Есть вероятность, что каждый из нас родился с начальным набором добродетелей, о которых мы говорили в главе 1, и все мы потенциально можем стать добродетельными. Но Аннас отмечает, что обстоятельства, лишающие людей возможности развить свой потенциал в реальные добродетели, не должны работать против них. Помните, как греки были одержимы учителями? Ладно, а что делать, когда мы не можем учиться у Аристотеля, поскольку у нас нет денег заплатить за обучение в его модной элитной академии, а «самый мудрый человек» в нашем районе — какой-то неопрятный парень, который продает поддельные рубашки премиального бренда Affliction через заднюю дверь фургона? Может, многим хочется задумываться об этике и добродетели, но вместо этого им приходится решать более насущные вопросы: как не умереть с голоду, как не умереть от болезней или как не погибнуть от пуль кочующих военных патрулей. Как их можно в этом обвинять?
Бескомпромиссный подход Канта вряд ли лучше в этом смысле. Формулировать универсальные максимы и следовать им — тоже непозволительная роскошь, если в вашей жизни что-то пошло не так или вы ежедневно подвергаетесь стрессу, при котором невозможно думать ни о чем, кроме выживания. Если говорить об утилитаризме, то ладно, но что, если мы не машинист вагонетки, а, скажем, рабочий, вкалывающий на рельсах под жарким солнцем за копейки, смутно осознающий, что в любой момент его может переехать вагонетка с неисправными тормозами? Как нам придерживаться тех же этических норм, что и пассажиру, который придумает правильный с точки зрения морали ответ в данной ситуации, не опасаясь смерти? Что, если мы не турист Джим, случайно наткнувшийся на Пита, держащего на мушке десять местных жителей, а один из местных жителей и в нашей жизни есть одна суперзабавная переменная: в любой момент нас могут согнать вместе с другими и застрелить, чтобы у Пита была возможность поддерживать сумасшедший правопорядок? Можно ли предположить, что мы потратим столько же времени и сил на размышления об этике, сколько Джим, который случайно наткнулся на этот кошмар и после того, как он закончится, вернется к себе в гостиницу и выпьет дайкири со льдом у бассейна?
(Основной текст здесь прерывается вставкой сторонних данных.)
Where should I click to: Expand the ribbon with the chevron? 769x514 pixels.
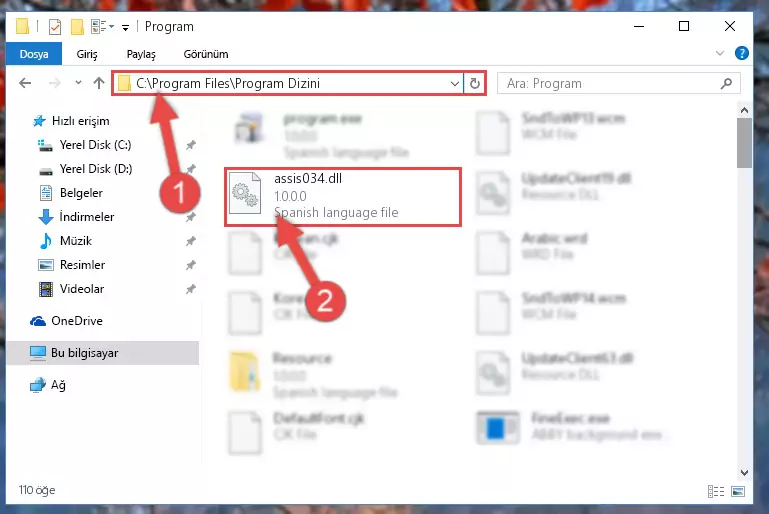719,53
Жизнь — тяжелая штука (и одним тяжелее, чем другим)Было бы несправедливо требовать от женщины, невольно пристрастившейся к лекарствам, такого же уровня переживаний на тему этики, как от Джеффа Безоса, или меня, или любого среднестатистического гражданина. Но когда мы рассматриваем свои способности преодолевать бесчисленные жизненные ловушки в контексте обстоятельств, нам даже не нужно искать кого-то, кто живет в условиях сильного или чрезмерного гнета. Элементарные жизненные факторы создают совершенно разный жизненный опыт двух людей, которые в остальном кажутся примерно одинаковыми. Писатель Джон Скальци сформулировал проблему, когда игнорируются контекст и привилегии, в своем блоге в 2012 г., озаглавив пост «Белый гетеросексуальный мужчина: наименьший уровень сложности».
Представьте себе, что жизнь в США — да и вообще где угодно в западном мире — многопользовательская ролевая игра, вроде World of Warcraft, только ужасно скучная, и большинство квестов в ней подразумевают добычу денег, мобильников и пончиков, хотя не всё можно получить одновременно. Назовем ее «Реальный Мир». Вы установили «Реальный Мир» на свой компьютер и собираетесь поиграть, но сначала нужно все настроить: горячие клавиши, пользовательские данные, уровень сложности. Пока все понятно?
Отлично. В ролевой игре «Реальный Мир» есть режим «белый гетеросексуальный мужчина» — и это минимальная сложность.
Это значит, что по умолчанию все остальные персонажи расположены к вам лучше, чем к другим. Вам проще выполнять квесты. Вы быстрее переходите с одного уровня на другой.